L’adolescence est un puits d’inspiration sans fond pour les artistes. Les plus récents spectacles d’humour auxquels j’ai assisté, avec leurs airs de psychothérapie, trouvaient leurs assises dans les humiliations de la jeunesse, le rejet des pairs et une forme de dialogue de sourds avec les parents.

Sans un besoin d’amour non comblé, Maude Landry ne serait pas sur scène aujourd’hui, dit-elle. Sans le rejet vécu dans sa jeunesse, Philippe-Audrey Larrue St-Jacques, lui aussi considéré comme « différent », n’y serait pas non plus.

Jean-Sébastien Girard fait le même constat. Depuis son plus jeune âge, il a recherché désespérément les feux de la rampe. Il s’est brûlé plus d’une fois sur des ampoules, en arrière-scène. Ce chemin fait d’humiliations est devenu la matière première de son premier spectacle solo.

Bien des humoristes, pour différentes raisons, sont des garçons et des filles « pas comme les autres » (pour emprunter le titre du spectacle de Girard, lui-même emprunté à Starmania). Ils soulignent à gros traits d’autodérision, pour un maximum d’effet comique, ce qui les motive tant à tenter d’obtenir l’aval du public. Pour panser des blessures, pour combler un vide, pour calmer des angoisses qui, souvent et de leur propre aveu, proviennent de l’adolescence.

Dans la première scène du premier épisode de la série Haute démolition, inspirée du roman de Jean-Philippe Baril-Guérard et diffusée jeudi à Série Plus, le futur humoriste Raph (Étienne Galloy) se fait intimider pendant qu’il est aux toilettes chimiques par un groupe d’élèves de sa classe du secondaire.

On s’est moqué de Philippe-Audrey, au secondaire, parce qu’il était littéraire. On s’est moqué de Jean-Sébastien parce qu’il était fasciné par les vedettes populaires. Ils ont en commun de ne jamais avoir été choisis en premier au ballon-chasseur et de s’être mépris sur la tactique à adopter afin de briller en société (ou à tout le moins d’intégrer le groupe majoritaire).

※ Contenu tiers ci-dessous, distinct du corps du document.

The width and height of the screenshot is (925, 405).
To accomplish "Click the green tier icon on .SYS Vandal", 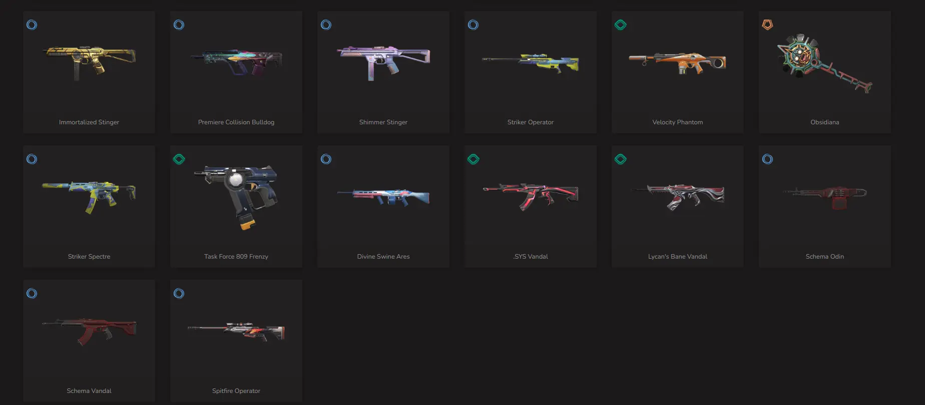I will [x=473, y=159].
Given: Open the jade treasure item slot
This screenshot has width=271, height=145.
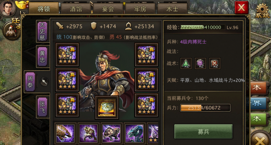Looking at the screenshot, I should 107,108.
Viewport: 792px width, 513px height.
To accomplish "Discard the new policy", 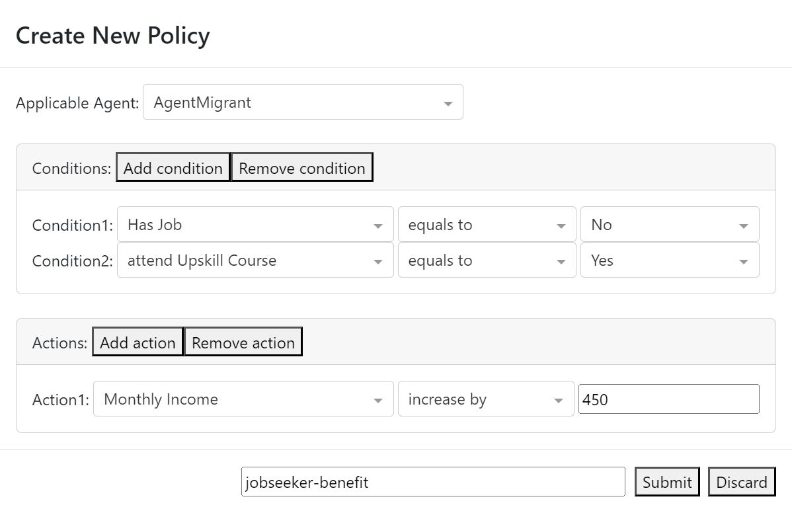I will click(x=742, y=482).
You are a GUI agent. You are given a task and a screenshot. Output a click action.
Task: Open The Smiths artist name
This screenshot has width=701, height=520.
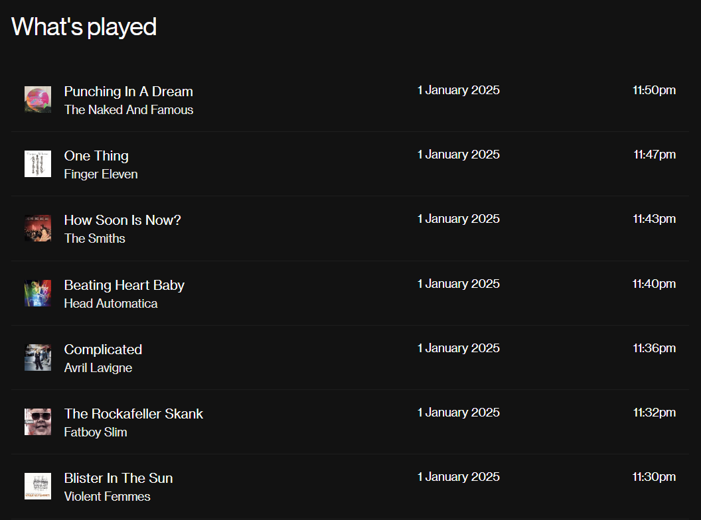pos(94,239)
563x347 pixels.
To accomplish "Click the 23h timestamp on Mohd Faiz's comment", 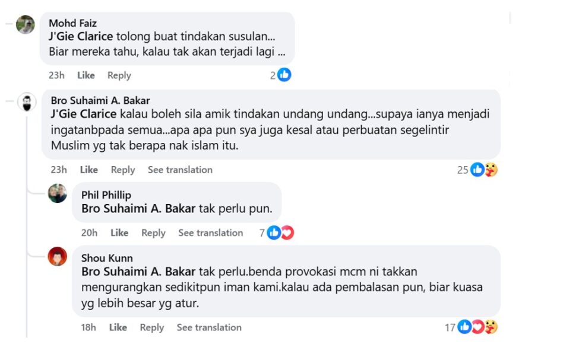I will (57, 75).
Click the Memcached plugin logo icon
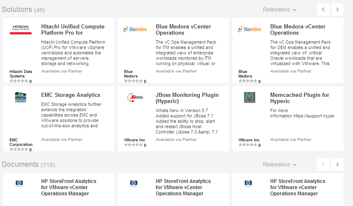The width and height of the screenshot is (353, 206). tap(249, 98)
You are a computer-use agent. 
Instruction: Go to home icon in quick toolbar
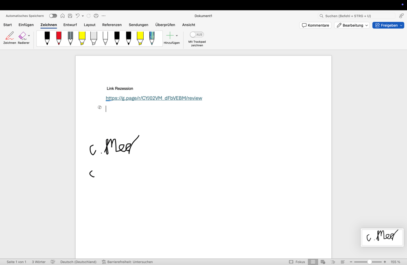click(x=62, y=16)
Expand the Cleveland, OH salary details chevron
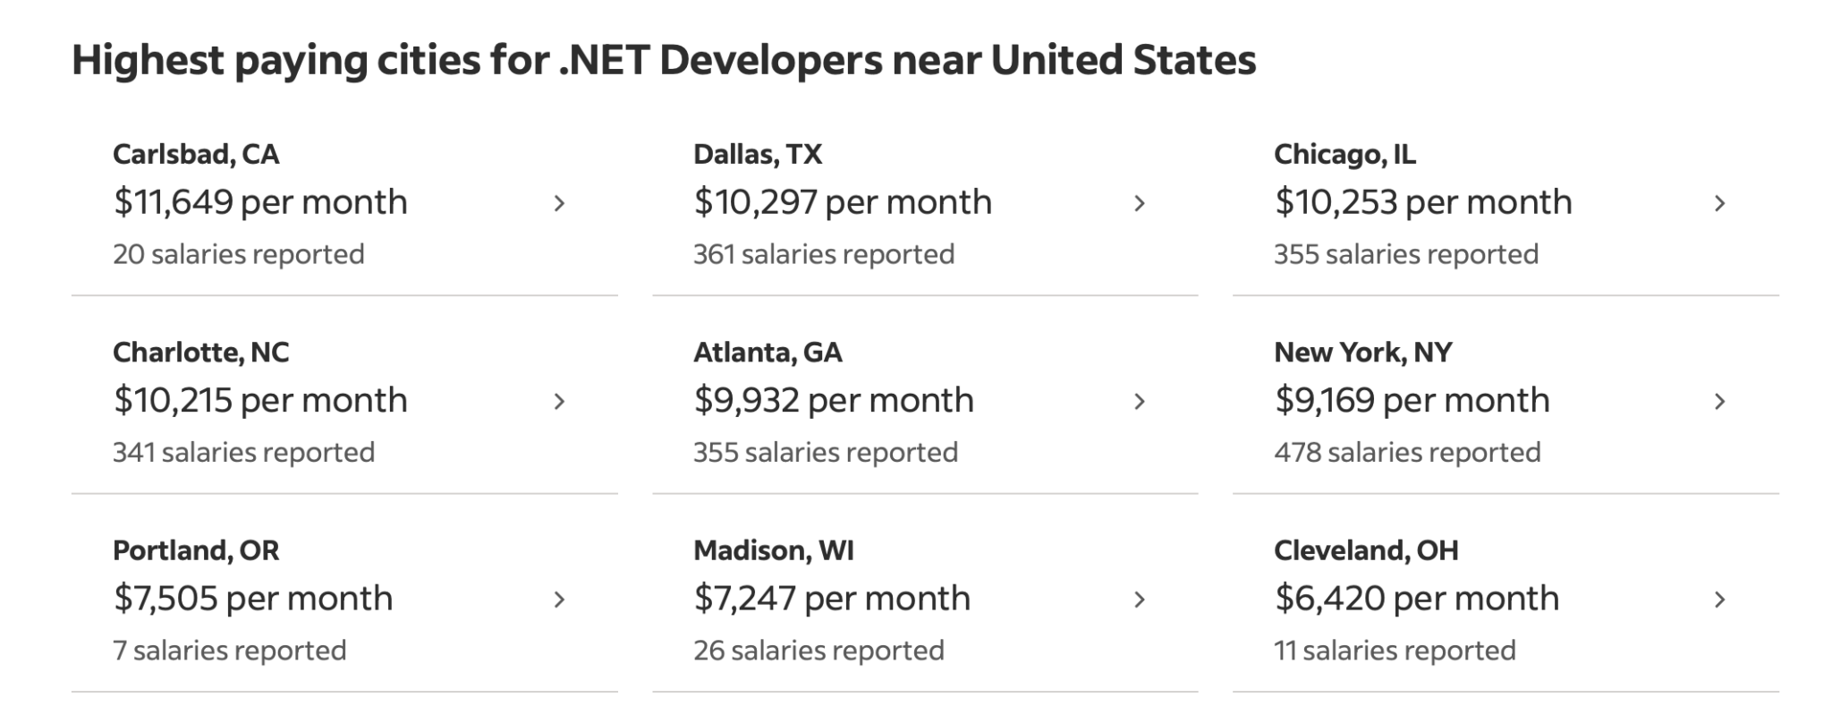This screenshot has height=715, width=1832. click(x=1719, y=600)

Girard a cru que son passage à une émission de Télé-Métropole – vêtu d’une simple serviette sur une table d’acupuncture, afin de soigner une phobie du sommeil – en ferait une vedette de la cour d’école. Larrue St-Jacques a pensé qu’un baptême à 9 ans lui ouvrirait les portes du conclave des enfants dans le vent.

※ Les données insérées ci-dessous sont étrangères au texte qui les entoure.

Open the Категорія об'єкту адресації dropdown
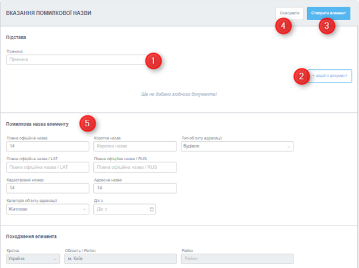 click(47, 209)
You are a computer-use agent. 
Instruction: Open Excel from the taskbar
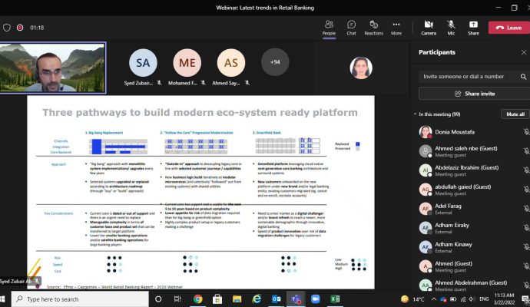point(336,299)
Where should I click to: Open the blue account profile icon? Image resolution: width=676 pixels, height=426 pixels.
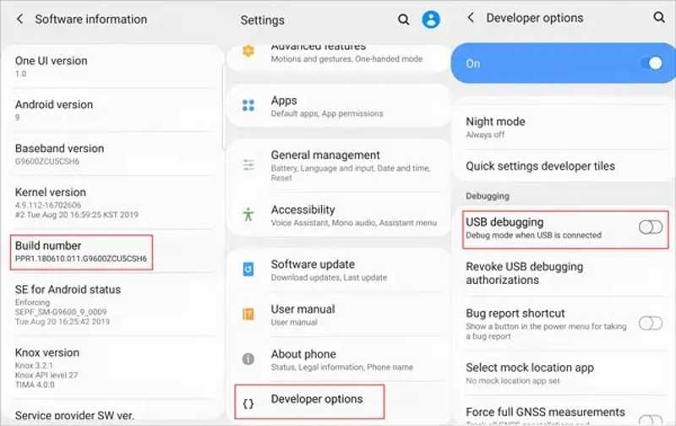pyautogui.click(x=432, y=19)
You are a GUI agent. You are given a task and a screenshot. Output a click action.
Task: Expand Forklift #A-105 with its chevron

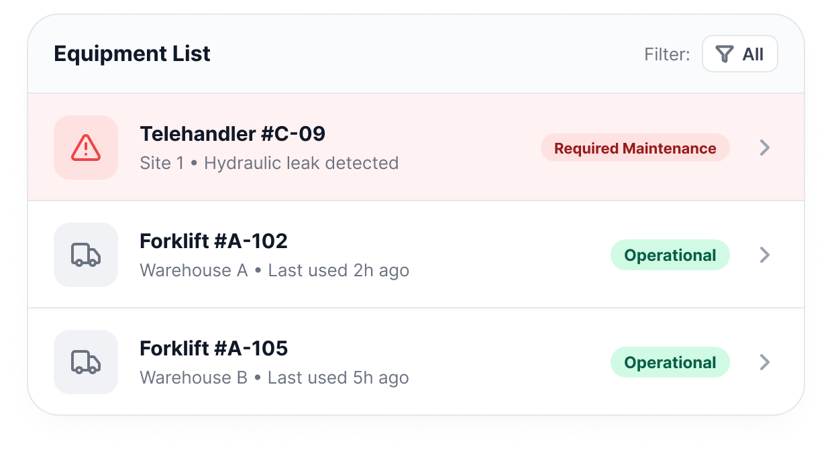pyautogui.click(x=764, y=362)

Ils avaient tort. Jean-Sébastien a reçu des sandwichs au baloney au visage, alors qu’il mangeait seul à la cafétéria de l’école. Il n’a pas osé en parler à sa mère, et encore moins à son père, qui lui offrait avec obstination des camions Tonka à Noël alors qu’il aurait préféré une Barbie.

Après sa première peine d’amour, le père de Philippe-Audrey, ne trouvant pas les mots pour le consoler, lui a suggéré de ne pas lire La confession d’un enfant du siècle de Musset, inspirée par sa relation tumultueuse avec George Sand. Ce que Philippe-Audrey a fait, bien sûr, par esprit de contradiction.

Il n’est pas toujours facile de traverser l’adolescence. Et il n’est pas toujours simple de guider un adolescent, lorsqu’on est parent. Il y a une imprévisibilité inhérente à l’adolescence. L’intensité des réactions y est plus forte qu’à l’enfance ou à l’âge adulte.

L’adolescence est un parcours en montagnes russes, et c’est dans l’ordre des choses, rappelle la psychologue Lisa Damour, que ma collègue Silvia Galipeau a interviewée pour son nouveau livre, The Emotional Lives of Teenagers.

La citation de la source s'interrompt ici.